As mentioned, in this case you would set -e 1, or allow at most 1 file 
to be corrupt each time after a power fail. This would be the file 
that was probably being written to when power failed (and CRC was not 
updated to reflect the  new data being written). You would check file 
systems like ext2 etc. with such a configuration.
(As you have no hope that these file systems provide for either your
new data or old data to be present in the file if power failed during
the write. This is called "roll back and recover".)

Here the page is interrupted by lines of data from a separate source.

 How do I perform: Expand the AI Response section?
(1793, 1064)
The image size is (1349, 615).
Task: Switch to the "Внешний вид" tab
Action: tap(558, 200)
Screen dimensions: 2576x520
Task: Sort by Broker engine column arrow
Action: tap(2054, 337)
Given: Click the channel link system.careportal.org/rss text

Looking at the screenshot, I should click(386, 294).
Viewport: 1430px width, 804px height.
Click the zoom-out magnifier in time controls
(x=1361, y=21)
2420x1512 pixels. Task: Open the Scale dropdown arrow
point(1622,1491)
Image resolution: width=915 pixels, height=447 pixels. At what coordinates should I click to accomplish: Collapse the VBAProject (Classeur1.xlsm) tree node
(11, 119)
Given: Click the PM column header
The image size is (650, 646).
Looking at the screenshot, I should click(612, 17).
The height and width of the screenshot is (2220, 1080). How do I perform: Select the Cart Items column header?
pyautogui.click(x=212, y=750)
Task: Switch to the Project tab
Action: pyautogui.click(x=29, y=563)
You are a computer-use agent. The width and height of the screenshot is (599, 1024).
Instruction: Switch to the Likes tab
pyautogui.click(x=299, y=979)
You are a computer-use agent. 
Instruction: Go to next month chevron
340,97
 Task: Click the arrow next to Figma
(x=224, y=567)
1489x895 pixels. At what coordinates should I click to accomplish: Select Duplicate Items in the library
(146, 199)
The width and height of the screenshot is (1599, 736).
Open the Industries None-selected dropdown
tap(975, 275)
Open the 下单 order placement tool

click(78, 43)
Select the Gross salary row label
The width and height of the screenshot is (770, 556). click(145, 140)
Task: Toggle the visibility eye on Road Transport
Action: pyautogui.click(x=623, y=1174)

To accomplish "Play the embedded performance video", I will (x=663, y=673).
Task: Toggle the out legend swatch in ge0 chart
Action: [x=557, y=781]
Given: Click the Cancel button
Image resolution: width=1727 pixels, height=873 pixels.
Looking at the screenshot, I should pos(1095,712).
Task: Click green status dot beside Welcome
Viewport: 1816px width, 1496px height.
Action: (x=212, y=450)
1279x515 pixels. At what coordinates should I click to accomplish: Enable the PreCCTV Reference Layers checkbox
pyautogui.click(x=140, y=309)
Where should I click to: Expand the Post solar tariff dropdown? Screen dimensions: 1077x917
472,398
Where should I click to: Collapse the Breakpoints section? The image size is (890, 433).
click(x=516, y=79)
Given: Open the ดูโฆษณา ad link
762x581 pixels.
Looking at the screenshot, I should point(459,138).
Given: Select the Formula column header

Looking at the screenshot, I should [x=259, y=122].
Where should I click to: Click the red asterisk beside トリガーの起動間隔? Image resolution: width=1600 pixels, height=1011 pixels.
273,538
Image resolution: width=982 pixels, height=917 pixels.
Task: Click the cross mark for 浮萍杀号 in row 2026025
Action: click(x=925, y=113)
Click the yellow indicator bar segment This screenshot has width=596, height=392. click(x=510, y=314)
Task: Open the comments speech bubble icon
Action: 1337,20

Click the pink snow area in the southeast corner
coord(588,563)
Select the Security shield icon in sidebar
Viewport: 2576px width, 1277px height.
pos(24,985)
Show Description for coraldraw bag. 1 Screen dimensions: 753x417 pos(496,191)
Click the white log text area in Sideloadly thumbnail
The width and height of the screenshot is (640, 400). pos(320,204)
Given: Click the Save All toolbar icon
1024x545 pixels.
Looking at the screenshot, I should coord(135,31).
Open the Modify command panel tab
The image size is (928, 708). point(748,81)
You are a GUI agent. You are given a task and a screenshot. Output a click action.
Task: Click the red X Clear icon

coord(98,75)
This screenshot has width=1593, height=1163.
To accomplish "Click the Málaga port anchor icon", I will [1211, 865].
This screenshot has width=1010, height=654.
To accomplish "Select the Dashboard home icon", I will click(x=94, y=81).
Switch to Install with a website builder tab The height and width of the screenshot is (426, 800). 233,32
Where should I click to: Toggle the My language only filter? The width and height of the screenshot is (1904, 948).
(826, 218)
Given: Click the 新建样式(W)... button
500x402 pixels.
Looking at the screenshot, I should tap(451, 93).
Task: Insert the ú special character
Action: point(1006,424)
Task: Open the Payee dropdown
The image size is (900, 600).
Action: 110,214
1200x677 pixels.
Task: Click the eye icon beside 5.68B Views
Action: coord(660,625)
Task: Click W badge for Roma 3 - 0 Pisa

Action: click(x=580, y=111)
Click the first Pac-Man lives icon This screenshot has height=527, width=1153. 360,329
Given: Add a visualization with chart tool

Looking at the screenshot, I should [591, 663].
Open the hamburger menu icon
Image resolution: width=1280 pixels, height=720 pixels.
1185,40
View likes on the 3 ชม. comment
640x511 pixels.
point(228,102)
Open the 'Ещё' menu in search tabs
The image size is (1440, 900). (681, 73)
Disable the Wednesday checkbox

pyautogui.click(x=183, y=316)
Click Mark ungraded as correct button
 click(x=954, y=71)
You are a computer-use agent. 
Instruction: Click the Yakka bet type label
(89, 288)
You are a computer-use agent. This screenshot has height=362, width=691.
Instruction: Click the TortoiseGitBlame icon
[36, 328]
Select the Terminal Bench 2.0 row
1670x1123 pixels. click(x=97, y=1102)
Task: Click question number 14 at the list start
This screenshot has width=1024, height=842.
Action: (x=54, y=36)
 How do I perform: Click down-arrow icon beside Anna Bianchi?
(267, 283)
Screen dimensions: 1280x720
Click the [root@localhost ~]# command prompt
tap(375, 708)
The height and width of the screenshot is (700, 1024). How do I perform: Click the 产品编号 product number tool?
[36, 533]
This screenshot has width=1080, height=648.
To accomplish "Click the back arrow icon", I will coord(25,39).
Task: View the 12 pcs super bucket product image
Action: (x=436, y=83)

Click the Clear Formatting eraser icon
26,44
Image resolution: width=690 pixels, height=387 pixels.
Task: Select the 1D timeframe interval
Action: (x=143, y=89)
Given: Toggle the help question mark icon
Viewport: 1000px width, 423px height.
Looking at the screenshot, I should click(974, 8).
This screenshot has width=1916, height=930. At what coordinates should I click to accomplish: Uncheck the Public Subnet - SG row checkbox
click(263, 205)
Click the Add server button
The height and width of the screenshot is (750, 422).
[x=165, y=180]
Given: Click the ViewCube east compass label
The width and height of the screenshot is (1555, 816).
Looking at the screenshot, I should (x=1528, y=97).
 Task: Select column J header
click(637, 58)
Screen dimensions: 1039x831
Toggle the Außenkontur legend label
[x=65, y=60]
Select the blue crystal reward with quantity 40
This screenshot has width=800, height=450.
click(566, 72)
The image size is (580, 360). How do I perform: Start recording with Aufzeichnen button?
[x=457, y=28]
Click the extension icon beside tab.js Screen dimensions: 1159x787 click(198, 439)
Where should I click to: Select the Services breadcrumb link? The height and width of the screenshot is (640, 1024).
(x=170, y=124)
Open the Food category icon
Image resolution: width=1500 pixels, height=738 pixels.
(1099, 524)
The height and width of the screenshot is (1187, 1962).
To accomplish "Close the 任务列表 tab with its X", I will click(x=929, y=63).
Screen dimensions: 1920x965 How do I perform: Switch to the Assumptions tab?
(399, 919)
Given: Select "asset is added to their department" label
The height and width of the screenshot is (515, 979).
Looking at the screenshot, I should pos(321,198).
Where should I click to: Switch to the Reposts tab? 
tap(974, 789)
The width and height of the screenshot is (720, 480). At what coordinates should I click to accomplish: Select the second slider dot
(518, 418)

With JFFS2 I tested for such "roll back and recover" file data reliability
by setting -e 0 and making sure that all writes to the file being
updated are done in a *single* write().

This is how I found that JFFS2 (yet) does NOT support this functionality.
(There was a great debate if this was a bug or a feature that was lacking
or even an issue at all. See the mtd archives for more details).

In other words, JFFS2 will partially update a file on FLASH even before
the write() command has completed, thus leaving part old data part new
data in your file if power failed in the middle of a write().

This is bad functionality if you are updating a binary structure or a 
CRC protected file (as in our case).


If All Files Check Out OK:

On the startup scan, if there are less errors than specified by the "-e flag" 
a "ok to power me down message" is sent via the specified com port.

The actual format of this message will depend on the format expected
by the power cycling box that will receive this message. One may customise
the actual message that goes out in the "do_pwr_dn)" routine in "comm.c".

This file is called with an open file descriptor to the comm port that
this message needs to go out over and the count of the current power
cycle (in case your power cycling box can display/log this count).

After this message has been sent out, the checkfs program goes into
a while(1) loop of writing new data (with CRC), one at a time, into
all the "check files" in the dir.

Its life comes to a sudden end when power is asynchronously pulled from
under its feet (by your external power cycling box).

It comes back to life when power is restored and the system boots and
checkfs is called from the rc.local script file.

The cycle then repeats till a problem is detected, at which point
the "ok to power me down" message is not sent and the cycle stops
waiting for the user to examine the system.